‘It’s demoralizing’: Confessions of a creative director on the effects of project-based work
This article is part of our Confessions series, in which we trade anonymity for candor to get an unvarnished look at the people, processes and problems inside the industry. More from the series →
The shift to project-based work assignments rather that agency-of-record commitments is changing the agency business — and the agency-client relationship. In the latest edition of our Confessions series, in which we trade anonymity for candor, we hear from a creative director at an independent creative agency about why agencies don’t do the best work for clients when the assignment is project-based and how short-term thinking is negatively affecting both businesses.
This interview has been edited and condensed.
How do project-based work assignments change how an agency works for a client?
A great idea has legs. Often, a campaign doesn’t really get great until you’re down the road a bit. I think about Flo from Progressive. It was relatively lame, straightforward talking head when it started. She grew into a character and then they started being able to improvise. The stuff got really funny and fresh but it took time. In this world of projects you don’t have time. You get hired by a client, who tells you they have this thing they need to get done and it’s six months and then it’s over. It’s kind of demoralizing.
Brand building is like pushing a rock up a hill and the moment you stop the rock rolls back down again. Project-based work feels like you get hired to push a rock up a hill, you go away and it rolls back down again. It’s like what’s the point? Why even bother? I don’t know if clients will come around and see that or if their world has become so short-term that they’re living quarter to quarter that they frankly don’t care about what happens two quarters from now because they’ll have moved on.

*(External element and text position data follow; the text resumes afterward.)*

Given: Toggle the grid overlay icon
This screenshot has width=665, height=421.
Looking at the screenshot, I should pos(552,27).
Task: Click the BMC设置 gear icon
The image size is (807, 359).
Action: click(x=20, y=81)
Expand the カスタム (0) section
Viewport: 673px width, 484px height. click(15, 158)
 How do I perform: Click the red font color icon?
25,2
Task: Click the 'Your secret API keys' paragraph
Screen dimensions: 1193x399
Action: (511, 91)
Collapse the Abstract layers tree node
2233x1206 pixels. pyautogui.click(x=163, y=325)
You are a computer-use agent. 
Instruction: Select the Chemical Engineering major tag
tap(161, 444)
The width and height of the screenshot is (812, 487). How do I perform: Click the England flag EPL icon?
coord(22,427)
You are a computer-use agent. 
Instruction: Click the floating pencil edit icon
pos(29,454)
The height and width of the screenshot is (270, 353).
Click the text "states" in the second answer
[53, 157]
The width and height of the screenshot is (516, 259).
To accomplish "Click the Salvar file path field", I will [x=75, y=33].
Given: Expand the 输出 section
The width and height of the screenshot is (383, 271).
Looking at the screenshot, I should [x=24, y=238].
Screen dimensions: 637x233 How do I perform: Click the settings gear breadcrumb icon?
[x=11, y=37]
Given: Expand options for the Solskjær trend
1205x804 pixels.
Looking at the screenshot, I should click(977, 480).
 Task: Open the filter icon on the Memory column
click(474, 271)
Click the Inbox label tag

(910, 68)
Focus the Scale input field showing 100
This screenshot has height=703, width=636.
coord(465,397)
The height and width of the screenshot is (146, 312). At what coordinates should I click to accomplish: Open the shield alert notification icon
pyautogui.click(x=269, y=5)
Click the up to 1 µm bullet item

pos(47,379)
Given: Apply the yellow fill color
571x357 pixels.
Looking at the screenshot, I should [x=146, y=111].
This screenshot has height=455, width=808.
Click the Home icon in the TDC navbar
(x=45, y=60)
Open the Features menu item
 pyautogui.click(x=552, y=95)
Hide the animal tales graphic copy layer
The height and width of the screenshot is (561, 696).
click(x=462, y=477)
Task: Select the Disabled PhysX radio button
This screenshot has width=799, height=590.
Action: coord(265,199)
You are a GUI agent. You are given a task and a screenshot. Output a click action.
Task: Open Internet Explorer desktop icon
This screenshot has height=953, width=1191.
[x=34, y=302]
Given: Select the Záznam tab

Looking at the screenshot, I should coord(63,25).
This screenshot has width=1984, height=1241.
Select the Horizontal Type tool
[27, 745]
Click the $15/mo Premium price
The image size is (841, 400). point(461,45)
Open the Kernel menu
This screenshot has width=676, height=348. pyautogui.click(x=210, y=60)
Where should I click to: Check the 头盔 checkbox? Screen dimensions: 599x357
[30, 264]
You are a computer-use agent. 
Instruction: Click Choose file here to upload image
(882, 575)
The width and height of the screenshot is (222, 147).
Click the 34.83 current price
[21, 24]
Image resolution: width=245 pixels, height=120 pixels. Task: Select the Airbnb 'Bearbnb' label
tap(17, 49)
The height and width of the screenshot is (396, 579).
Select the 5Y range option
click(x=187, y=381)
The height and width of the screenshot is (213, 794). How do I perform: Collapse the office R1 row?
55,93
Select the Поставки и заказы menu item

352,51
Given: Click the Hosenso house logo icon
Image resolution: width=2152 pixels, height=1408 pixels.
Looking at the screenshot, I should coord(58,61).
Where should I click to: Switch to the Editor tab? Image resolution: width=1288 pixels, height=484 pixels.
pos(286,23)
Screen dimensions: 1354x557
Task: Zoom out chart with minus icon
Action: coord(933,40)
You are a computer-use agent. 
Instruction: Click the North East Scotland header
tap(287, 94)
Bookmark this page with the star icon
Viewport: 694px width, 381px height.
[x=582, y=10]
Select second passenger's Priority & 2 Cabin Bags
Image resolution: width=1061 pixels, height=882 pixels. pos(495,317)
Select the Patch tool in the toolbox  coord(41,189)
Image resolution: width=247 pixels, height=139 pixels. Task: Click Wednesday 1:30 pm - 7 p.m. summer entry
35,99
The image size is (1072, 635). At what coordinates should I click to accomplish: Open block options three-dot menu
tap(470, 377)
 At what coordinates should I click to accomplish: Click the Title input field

Do you think marketers’ focus on short-term growth is leading to more project-based work?
[Short-term thinking] is how clients get into a death spiral, that they’re so obsessed with sales today that they sacrifice brand building. You can get away with that for a while but eventually, it catches up to you. If your brand doesn’t bring any extra value to consumers’ minds then you’re just a commodity. I get the short-term need to deliver sales today but if that’s all you do your tomorrow is not going to look that great.
How does it change the relationship with the client?
When you’re hired in a restricted way with [the assignment] of a campaign in the next four months to do something specific you’re at arm’s length from their business and you don’t really get to add as much value as you could. This sounds terrible, but you don’t care as much. You feel like a mercenary. The soldiers who fight the hardest are the ones who believe in their flag and they’re fighting for a bigger cause. When you’re just a mercenary hired to do something and get out you behave differently — and not better. I can see that’s the kind of thing that would get clients to be turned off from agencies if they see that kind of behavior and that could become a death spiral in itself.
So it becomes more transactional?
In a pure service relationship, where the client says they want 10 Facebook ads and they won’t spend more than $5,000 or whatever, I’m only going to give the minimum because I don’t see any future in it. Why would I overdeliver when you’ve made it clear there’s no future, it’s very transactional and there’s this [lack of trust]? We kill ourselves on the clients who trust us because we feel an obligation. When they’re holding us at arm’s length, they don’t trust us, they challenge every invoice, if they want to be that way we’ll do the minimum. But that’s not how we want to work. It’s not fun.
Does the shift to more project-based work scare you?
It does. One of the things we’ve realized is that as our revenue has gotten more variable we’ve had to make our cost structure more variable. That means more freelancers. There’s a lot of great freelancers but that’s also a mercenary mindset. The best work comes from tight-knit teams that know each other and trust each other over a period of time. That becomes harder when you can’t staff that way. Freelancers can be a mixed bag. I do think there’s a risk. Will we be able to still do great work without our classic model of a tight, well-tested team? It also perpetuates the worst stereotype about agencies, which is that we’re all smoke and mirrors because the people in the pitch aren’t even working on the business. That becomes especially true when it’s a world of freelancers coming in, which you have to do because the client did not give you a two-year contract but a six-month project.
But marketing departments inside companies also feel more unstable. Do you think marketers are doing this because they don’t know where they’ll be long-term?
Seems like it. We’re just the trickle-down of their instability. Every business that we work in is being rocked and shaken up and they don’t know what’s coming next. They don’t know if Amazon is going to come in and destroy them. Years ago, they might’ve had a three or five-year plan. That feels impossible to do now so they don’t commit resources that much farther out and that trickles down to us. I always feel like agencies are like canaries in the economic coal mine — whatever happens in the economy in general happens in an exaggerated fashion in the agency world.
Do they still try to push out payment terms with project-based work?
Oh, yeah. We’ve had billion-dollar clients try to put our little agency on 90-day terms where we’re providing financing to these billion-dollar companies. The nerve. But that’s capitalism, kill or be killed. Our dream is not to be at war with our clients. Our dream is they trust us and we trust them.